**Document text:**
------------
JPMorgan Sees Little Sign of Workforce Gain After Benefits Cut
(Bloomberg) -- In U.S. states where governors have prematurely ended supplemental unemployment insurance programs, there’s little indication that cutting off the benefits has improved the labor markets in those states.
That’s the finding of a JPMorgan research note released Friday that examined Google searches for key words like “unemployment” and “jobs” in states that stopped enhanced payments provided in the pandemic. The analysts saw scant evidence of an increase in people looking for work in those regions.
“We do find an increase in Google searches for ‘unemployment’ in states ending benefits in the days after the announcement, suggesting increased attention to the issue,” wrote Peter McCrory and Jesse Edgerton at JPMorgan Chase & Co. “But we find little evidence for an increase in searches for ‘jobs’ that would indicate an increase in people actually looking for jobs.”
------------
**Provided records:**
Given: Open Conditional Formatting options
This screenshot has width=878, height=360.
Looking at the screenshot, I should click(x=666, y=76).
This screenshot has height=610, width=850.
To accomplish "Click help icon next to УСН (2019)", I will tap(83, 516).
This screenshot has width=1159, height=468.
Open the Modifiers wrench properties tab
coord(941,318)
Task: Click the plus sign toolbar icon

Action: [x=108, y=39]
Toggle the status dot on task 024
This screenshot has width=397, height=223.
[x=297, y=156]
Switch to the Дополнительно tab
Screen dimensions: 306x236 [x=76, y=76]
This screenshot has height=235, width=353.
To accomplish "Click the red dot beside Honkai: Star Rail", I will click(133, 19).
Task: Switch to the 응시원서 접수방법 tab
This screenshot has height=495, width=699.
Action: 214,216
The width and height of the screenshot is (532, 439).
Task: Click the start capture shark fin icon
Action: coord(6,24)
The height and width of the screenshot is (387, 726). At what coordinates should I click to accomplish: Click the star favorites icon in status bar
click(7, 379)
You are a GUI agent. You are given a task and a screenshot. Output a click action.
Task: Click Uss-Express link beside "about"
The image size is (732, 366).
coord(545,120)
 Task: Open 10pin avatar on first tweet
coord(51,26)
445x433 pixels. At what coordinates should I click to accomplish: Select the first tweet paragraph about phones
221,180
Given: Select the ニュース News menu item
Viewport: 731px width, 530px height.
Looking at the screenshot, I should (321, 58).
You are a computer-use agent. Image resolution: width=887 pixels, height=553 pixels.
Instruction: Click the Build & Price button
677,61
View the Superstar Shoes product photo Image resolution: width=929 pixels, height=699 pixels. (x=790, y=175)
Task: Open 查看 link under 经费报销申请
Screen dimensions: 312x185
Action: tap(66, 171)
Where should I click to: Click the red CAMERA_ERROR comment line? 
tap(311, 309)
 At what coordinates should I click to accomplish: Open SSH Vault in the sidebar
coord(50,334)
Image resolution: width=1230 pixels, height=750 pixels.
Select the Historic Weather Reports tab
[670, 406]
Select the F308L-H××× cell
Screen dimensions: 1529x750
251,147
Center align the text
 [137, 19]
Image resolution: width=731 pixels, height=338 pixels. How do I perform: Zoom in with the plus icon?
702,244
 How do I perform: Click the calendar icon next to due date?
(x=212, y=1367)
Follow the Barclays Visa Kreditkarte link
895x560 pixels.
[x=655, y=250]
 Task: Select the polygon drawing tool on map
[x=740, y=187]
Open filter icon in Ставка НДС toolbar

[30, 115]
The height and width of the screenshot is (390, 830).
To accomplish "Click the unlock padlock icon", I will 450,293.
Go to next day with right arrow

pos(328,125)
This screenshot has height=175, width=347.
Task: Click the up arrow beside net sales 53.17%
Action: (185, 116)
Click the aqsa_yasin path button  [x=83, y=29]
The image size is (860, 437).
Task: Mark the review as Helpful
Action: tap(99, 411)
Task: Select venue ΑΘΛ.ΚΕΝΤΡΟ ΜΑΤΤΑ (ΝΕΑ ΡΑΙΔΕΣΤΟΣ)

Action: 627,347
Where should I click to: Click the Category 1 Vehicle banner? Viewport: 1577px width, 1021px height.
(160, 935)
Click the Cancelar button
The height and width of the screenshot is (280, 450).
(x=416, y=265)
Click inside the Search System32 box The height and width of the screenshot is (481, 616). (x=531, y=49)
------------
**Problem set:**
1. Do these statements agree with the JPMorgan benefits article? Answer yes or no for each and quote the words that decide it.
(a) The research note came out on a Friday.
(b) The analysts found a rise in searches for "jobs" in states ending benefits.
(c) The note looked at Google searches.
2. Write the next part of the JPMorgan benefits article, picking up after its last sentence.

**Expected results:**
1.
(a) Yes: "a JPMorgan research note released Friday"
(b) No: "But we find little evidence for an increase in searches for ‘jobs’"
(c) Yes: "examined Google searches for key words like “unemployment” and “jobs”"

2.
The study also noted little improvement in filings for jobless benefits, high-frequency spending or activity measures like restaurant bookings and credit card spending.
More than half of U.S. states are ending enhanced federal unemployment benefit programs amid an ongoing debate about whether they are hampering hiring efforts. As the economy has reopened, consumer demand has largely outpaced businesses’ ability to bring back workers. U.S. job openings rose to a fresh record high in May.
The debate surrounding the necessity of expanded jobless benefits is a contentious political talking point as nearly every state that has moved to end enhanced payments is led by a Republican governor. Critics of the pandemic-era federal programs -- which expanded eligibility to self-employed and contract workers and provided an additional $300 a week on top of existing state benefits -- argue that they de-incentivize people from looking for work.